VEDA
Güneş geceye hasret kalmış dünyanın bu yüzüne yokluğunda onlara teselli
olsun diye turuncu bir renkle dünyanın en güzel manzaralarını sunuyordu. Deniz
sakindi ve olağanüstü bir şekilde boştu, rıhtımda bekleyen küçük bir gemi ise
bu boşluğun tek istisnasıydı. İnsanların yaratabileceği her türlü belalardan
uzak olmanın güveniyle denizin asıl sahipleri balıklar ve kuşlar bu anın tadını
çıkarıyorlardı. Bu güzel manzaraya bakarak iç çektim. Yapmam gereken şey göz
önüne alındığında manzaranın bu kadar güzel olması büyük bir hakaret gibi
geliyordu. Yine de gülümsemeye çalışarak sağıma döndüm. “Dondurmanın tadını
beğendin mi,” diye sordum ona. Sadece başını sallamakla yetindi. Gerçi ne
soruyu duyduğunu ne de dondurmanın tadını aldığını sanmıyorum, çünkü dondurma
yenmekten ziyade erimekten bitmiş gibiydi. Gözleri ufuk çizgisine kitlenmişti
ve hareket etmiyordu. Onu bu halde görünce hüznüm arttı. Çantamdan ufak bir su
şişesi çıkardım. “Gel ellerini yıkayayım,” dedim ve ellerine biraz su döktüm.
Ellerini temizledikten sonra bir peçeteyle de ağzını sildim. Konuşma
konusundaki çabalarımın işe yaramadığını görünce ben de sadece manzarayı
izlemeye devam ettim.
Martı sesleri duyuluyordu.
En sonunda yanımda iç çektiğini duydum ve yavaşça “Gitmek istemiyorum,”

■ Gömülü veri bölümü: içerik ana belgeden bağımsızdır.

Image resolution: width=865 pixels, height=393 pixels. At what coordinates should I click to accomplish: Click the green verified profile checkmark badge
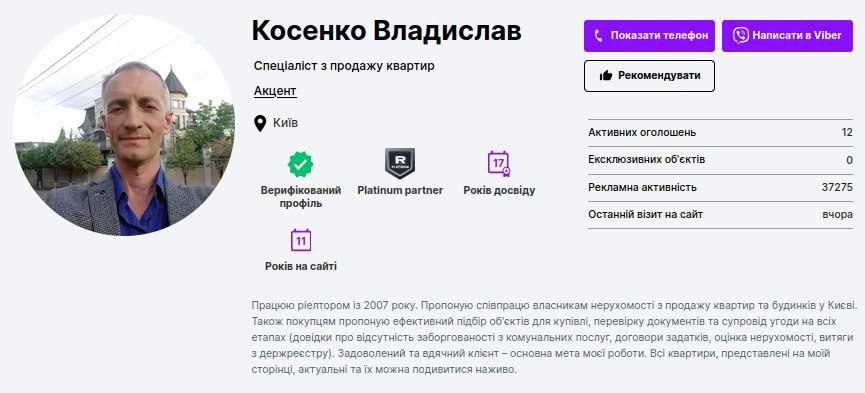pyautogui.click(x=301, y=164)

dedi. Kafamı ona doğru çevirdim. İri kahverengi gözlerini bana doğru
çevirmişti. Siyah saçları alnının bir kısmını örtüyordu, kafası ise zayıf
bedenine göre büyükmüş izlenimi veriyordu. Ne zaman gözlerine baksam sağ
gözündeki kahvenin tonunun daha açık olması gözüme çarpardı. Bunu her
gördüğümde içinde barındırdığı iki yanını hatırlardım, büyük bir neşe içeren
hayalci ve iyimser tarafı ve dünyanın gerçek halini görmüş gibi kapkara,
gerçekçi ve umutsuz olan tarafı. Söylediği şeyi pek çok kez konuşmuş olmamıza
rağmen hâlâ bu konuda isteksiz olduğunu biliyordum. O yüzden sabırla
“Biliyorum…” diye söze başladım. “Ama kaç kez konuştuk bu meseleyi-”
“Hayır konuşmadık!” diye çıkıştı bana. “Sadece sen konuştun, sen karar
verdin, ben de seni dinledim. Bir kez bile bu konuda ne istediğimi sormadın
bana,” dedi ve kaşlarını çatmış bir şekilde bana bakmayı sürdürdü. Elimden
geldiğince kendimi tutarak “Anlıyorum kızgınsın ama sonra bana teşekkür
edeceksin, anlamak için çok-”
“Küçük müyüm? Hadi lütfen devam et…” diye bir kez daha lafımı kesti. “Beni
ne kadar saf ve salak bulduğunu bilmediğimi mi sanıyorsun?!”
“Bu doğru değil!” diye karşılık verdim. Ben de sinirlenmeye başlamıştım.
“Senin hakkında asla böyle saçma bir şey düşünmedim, düşünmem de.”
“Bana yalan SÖYLEME!” dedi bu sefer biraz da bağırarak, gözleri yaşarmıştı.
“Benim hakkında ne düşündüğünü bilmiyor muyum zannediyorsun? Daha da önemlisi
tüm yetişkinlerin hakkımızda ne düşündüğünü bilmiyor muyuz zannediyorsun?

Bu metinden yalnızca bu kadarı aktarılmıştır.